[Opening Passage section]
Excerpt from Salt Lake City 4/71 - Tape 4
(*Audience participation is in parentheses--notations in brackets have been added for clarification )
[This teaching idea comes from my teacher through Donna Lancaster.
If you would like to receive her newsletter which reiterates our teacher's material, you can contact her at donnalancaster@hillsboro.net.
Meanwhile, here is some material from our teacher that I didn't have.
By the way, she's written a book "The Short and the Tall of it" , A wonderful biography in which she includes many of the teaching ideas.]

[My teacher began this excerpt with the statement.]

I would like to give an idea before we start that we listen to what is being said with only the idea of understanding of conceiving what the subject is and not listen to the ideas as a way to achieve a means to an end [non-disturbance].

We find that many people will attend many many talks-they're extremely interested; but they're always listening, hoping to find a means to an end. Now we're not going to discuss anything that can be used to achieve an end. So, if that's what you're going to listen for, you might as well not listen at all. There will be nothing that will tell you how to achieve a goal or an end of any shape, manner, form or fashion.

Unknown to ourselves, we are generally listening to see how to be non-disturbed and I'm not going to talk about anything that will be non-disturbing. In fact I'm going to do the best I can to make it very disturbing-and it will be forever disturbing-so there won't be any way to get comfortable. I'm going to do the best I can to make it very disturbing.
If you're listening for that purpose, try to just drop that purpose and try another one.

The first thing that we will discuss is, of course, ourselves which is the picture of man. Man has four aspects, three of which are within himself, the fourth is a function. Now the one thing we can all see is a physical body. And we can also tell, even though it's invisible, that there is something that we can refer to as an awareness. In other words, the individual is sensing something that is going on.
[Closing Passage section]
[Opening Recorded data section]
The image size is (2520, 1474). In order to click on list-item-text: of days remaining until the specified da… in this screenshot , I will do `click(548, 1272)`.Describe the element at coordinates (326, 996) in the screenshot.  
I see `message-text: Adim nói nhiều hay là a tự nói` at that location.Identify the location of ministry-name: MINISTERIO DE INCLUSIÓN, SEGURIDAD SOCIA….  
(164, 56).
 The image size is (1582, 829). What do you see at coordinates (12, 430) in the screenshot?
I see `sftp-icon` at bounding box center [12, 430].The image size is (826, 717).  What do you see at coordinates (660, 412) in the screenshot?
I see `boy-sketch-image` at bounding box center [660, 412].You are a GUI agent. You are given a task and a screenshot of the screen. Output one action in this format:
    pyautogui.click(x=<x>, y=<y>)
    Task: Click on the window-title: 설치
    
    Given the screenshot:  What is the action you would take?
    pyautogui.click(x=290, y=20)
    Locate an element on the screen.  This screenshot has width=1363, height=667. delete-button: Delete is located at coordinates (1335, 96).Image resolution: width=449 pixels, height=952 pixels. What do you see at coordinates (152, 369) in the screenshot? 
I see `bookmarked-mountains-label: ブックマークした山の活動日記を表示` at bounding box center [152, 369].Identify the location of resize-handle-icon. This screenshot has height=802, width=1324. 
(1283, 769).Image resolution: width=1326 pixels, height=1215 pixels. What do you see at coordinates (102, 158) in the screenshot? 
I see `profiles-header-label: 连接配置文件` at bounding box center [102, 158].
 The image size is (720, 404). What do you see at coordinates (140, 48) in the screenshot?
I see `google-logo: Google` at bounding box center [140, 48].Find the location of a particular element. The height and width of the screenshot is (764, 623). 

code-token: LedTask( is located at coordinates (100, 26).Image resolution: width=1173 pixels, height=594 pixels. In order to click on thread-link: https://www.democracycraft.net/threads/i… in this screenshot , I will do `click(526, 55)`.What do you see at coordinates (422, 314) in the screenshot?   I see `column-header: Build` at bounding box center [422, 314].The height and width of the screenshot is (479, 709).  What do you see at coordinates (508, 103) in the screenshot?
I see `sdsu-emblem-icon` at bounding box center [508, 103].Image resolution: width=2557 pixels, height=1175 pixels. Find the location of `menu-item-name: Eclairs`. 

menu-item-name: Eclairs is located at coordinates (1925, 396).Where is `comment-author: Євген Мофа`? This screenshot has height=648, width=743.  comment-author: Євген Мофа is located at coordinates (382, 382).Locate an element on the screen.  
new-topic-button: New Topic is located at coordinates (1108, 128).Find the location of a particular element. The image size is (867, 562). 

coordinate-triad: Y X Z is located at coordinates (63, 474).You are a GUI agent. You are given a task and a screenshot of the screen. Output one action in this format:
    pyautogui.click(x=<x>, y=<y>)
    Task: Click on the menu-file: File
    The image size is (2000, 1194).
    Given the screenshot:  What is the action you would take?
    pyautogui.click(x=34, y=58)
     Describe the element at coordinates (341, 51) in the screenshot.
[Closing Recorded data section]
[Your tasks]
a: List the four words the transcript uses in its phrase about a goal or an end "of any" kind.
b: In the transcript, what is the title of the book Donna Lancaster wrote?
c: Please write out the part of the transcript starting at "[This teaching idea" and ending at "her at donnalancaster@hillsboro.net.".

[Exercise solutions]
a: shape, manner, form, fashion

b: "The Short and the Tall of it"

c:
[This teaching idea comes from my teacher through Donna Lancaster.
If you would like to receive her newsletter which reiterates our teacher's material, you can contact her at donnalancaster@hillsboro.net.